Records for the task section start

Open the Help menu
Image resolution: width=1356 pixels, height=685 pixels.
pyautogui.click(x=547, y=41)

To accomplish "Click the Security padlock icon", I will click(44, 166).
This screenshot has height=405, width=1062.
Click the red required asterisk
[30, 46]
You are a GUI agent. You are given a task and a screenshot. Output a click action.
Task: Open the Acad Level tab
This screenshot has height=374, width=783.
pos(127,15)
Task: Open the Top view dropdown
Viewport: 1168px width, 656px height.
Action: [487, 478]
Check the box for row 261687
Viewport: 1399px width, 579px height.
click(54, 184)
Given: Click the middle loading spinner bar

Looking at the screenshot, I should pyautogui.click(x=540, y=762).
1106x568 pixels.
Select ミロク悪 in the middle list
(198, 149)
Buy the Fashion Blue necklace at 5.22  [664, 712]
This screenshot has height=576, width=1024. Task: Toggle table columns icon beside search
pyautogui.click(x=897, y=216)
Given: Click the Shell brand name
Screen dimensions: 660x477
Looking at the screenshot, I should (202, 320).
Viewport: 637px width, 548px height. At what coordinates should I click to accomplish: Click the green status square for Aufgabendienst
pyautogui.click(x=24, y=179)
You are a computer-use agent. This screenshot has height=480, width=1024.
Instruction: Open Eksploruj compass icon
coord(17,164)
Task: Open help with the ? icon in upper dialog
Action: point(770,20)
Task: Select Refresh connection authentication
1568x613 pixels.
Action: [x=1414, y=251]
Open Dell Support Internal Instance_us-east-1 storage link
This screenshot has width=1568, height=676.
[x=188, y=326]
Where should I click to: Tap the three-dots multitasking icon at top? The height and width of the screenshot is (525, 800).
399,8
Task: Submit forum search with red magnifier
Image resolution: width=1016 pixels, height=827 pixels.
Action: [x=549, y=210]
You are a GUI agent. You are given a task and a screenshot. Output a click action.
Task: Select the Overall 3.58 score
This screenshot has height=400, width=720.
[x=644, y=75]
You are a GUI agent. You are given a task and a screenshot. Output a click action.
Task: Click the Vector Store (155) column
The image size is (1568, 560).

Records for the task section end

--- Task to carry out ---
So that the data stays intact, repeat all of it exactly.

--- Response area ---
Open the Help menu
Image resolution: width=1356 pixels, height=685 pixels.
pyautogui.click(x=547, y=41)

To accomplish "Click the Security padlock icon", I will click(44, 166).
This screenshot has height=405, width=1062.
Click the red required asterisk
[30, 46]
You are a GUI agent. You are given a task and a screenshot. Output a click action.
Task: Open the Acad Level tab
This screenshot has height=374, width=783.
pos(127,15)
Task: Open the Top view dropdown
Viewport: 1168px width, 656px height.
Action: [487, 478]
Check the box for row 261687
Viewport: 1399px width, 579px height.
click(54, 184)
Given: Click the middle loading spinner bar

Looking at the screenshot, I should pyautogui.click(x=540, y=762).
1106x568 pixels.
Select ミロク悪 in the middle list
(198, 149)
Buy the Fashion Blue necklace at 5.22  [664, 712]
This screenshot has height=576, width=1024. Task: Toggle table columns icon beside search
pyautogui.click(x=897, y=216)
Given: Click the Shell brand name
Screen dimensions: 660x477
Looking at the screenshot, I should (202, 320).
Viewport: 637px width, 548px height. At what coordinates should I click to accomplish: Click the green status square for Aufgabendienst
pyautogui.click(x=24, y=179)
You are a computer-use agent. This screenshot has height=480, width=1024.
Instruction: Open Eksploruj compass icon
coord(17,164)
Task: Open help with the ? icon in upper dialog
Action: point(770,20)
Task: Select Refresh connection authentication
1568x613 pixels.
Action: [x=1414, y=251]
Open Dell Support Internal Instance_us-east-1 storage link
This screenshot has width=1568, height=676.
[x=188, y=326]
Where should I click to: Tap the three-dots multitasking icon at top? The height and width of the screenshot is (525, 800).
399,8
Task: Submit forum search with red magnifier
Image resolution: width=1016 pixels, height=827 pixels.
Action: [x=549, y=210]
You are a GUI agent. You are given a task and a screenshot. Output a click action.
Task: Select the Overall 3.58 score
This screenshot has height=400, width=720.
[x=644, y=75]
You are a GUI agent. You are given a task and a screenshot. Output a click action.
Task: Click the Vector Store (155) column
The image size is (1568, 560).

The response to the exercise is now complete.